Study questions
**a)** Please repeat the passage on literacy, starting with "By some standards, African-Americans" and going on through "every ethnic group.", and swap "African-Americans" for "Black Americans".
**b)** According to the passage on literacy, what share of the population scores at the highest of five reading levels?
**c)** Go on with the passage on literacy from the point where it stops.

Document text
By some standards, African-Americans have made enormous strides in literacy since Emancipation. In 1860, it is estimated, only about five per cent of African-Americans could read and write. By 1890, 39 per cent were judged literate by the US census; and by 1969, 96 per cent. Between 1940 and 1992, the fraction of African-Americans who had completed high school soared from seven per cent to 82 per cent. But fair questions can be asked about the quality of that education, and the standards of literacy tested. These questions apply to every ethnic group.

A national survey done for the US Department of Education paints a picture of a country with more than 40 million barely literate adults. Other estimates are much worse. The literacy of young adults has slipped dramatically in the last decade. Only three to four per cent of the population scores at the highest of five reading levels (essentially everybody in this group has gone to college). The vast majority have no idea how bad their reading is.

Data extract
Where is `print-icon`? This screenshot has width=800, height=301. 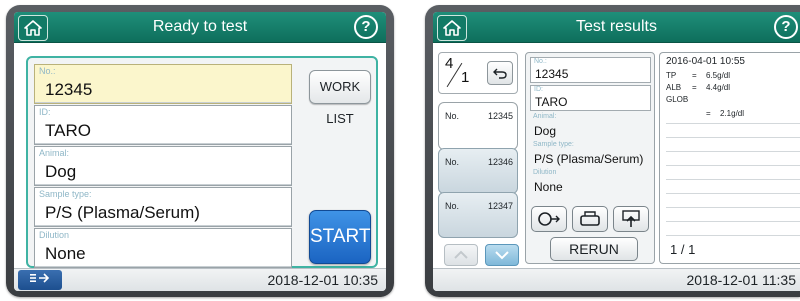 print-icon is located at coordinates (590, 218).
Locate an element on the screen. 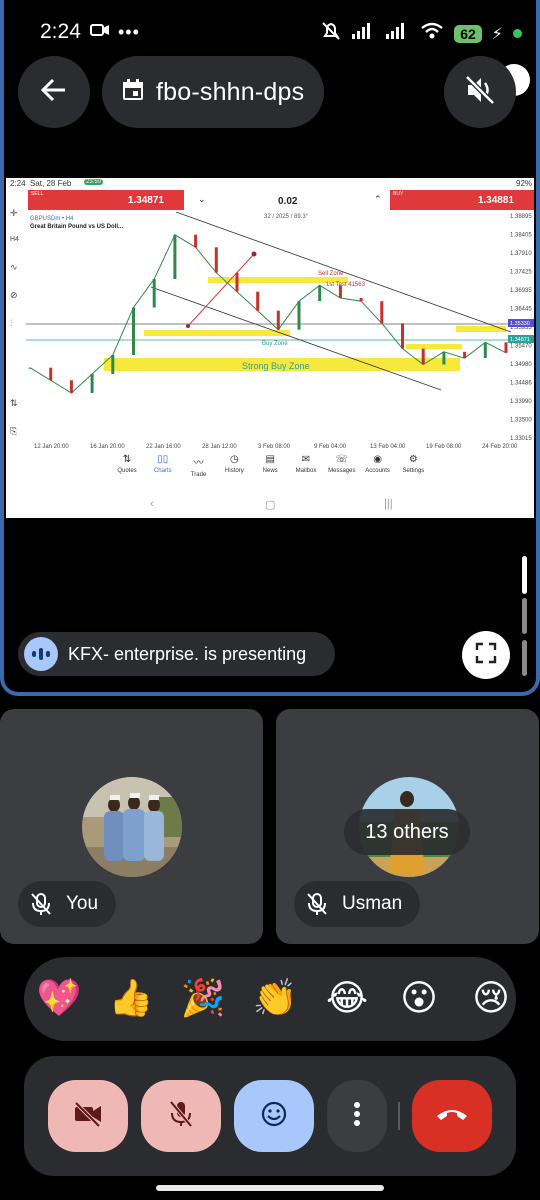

Your written answers
**a)**
By some standards, Black Americans have made enormous strides in literacy since Emancipation. In 1860, it is estimated, only about five per cent of Black Americans could read and write. By 1890, 39 per cent were judged literate by the US census; and by 1969, 96 per cent. Between 1940 and 1992, the fraction of Black Americans who had completed high school soared from seven per cent to 82 per cent. But fair questions can be asked about the quality of that education, and the standards of literacy tested. These questions apply to every ethnic group.

**b)** Only three to four percent.

**c)**
Only four per cent of those at the highest reading level are in poverty, but 43 per cent of those at the lowest reading level are. Although it’s not the only factor, of course, in general the better you read, the more you make - an average of about $12,000 a year at the lowest of these reading levels, and about $34,000 a year at the highest. It looks to be a necessary if not a sufficient condition for making money. And you’re much more likely to be in prison if you’re illiterate or barely literate. (In evaluating these facts, we must be careful not to improperly deduce causation from correlation.)

Also, marginally literate poorer people tend not to understand ballot initiatives that might help them and their children, and in stunningly disproportionate numbers fail to vote at all. This works to undermine democracy at its roots.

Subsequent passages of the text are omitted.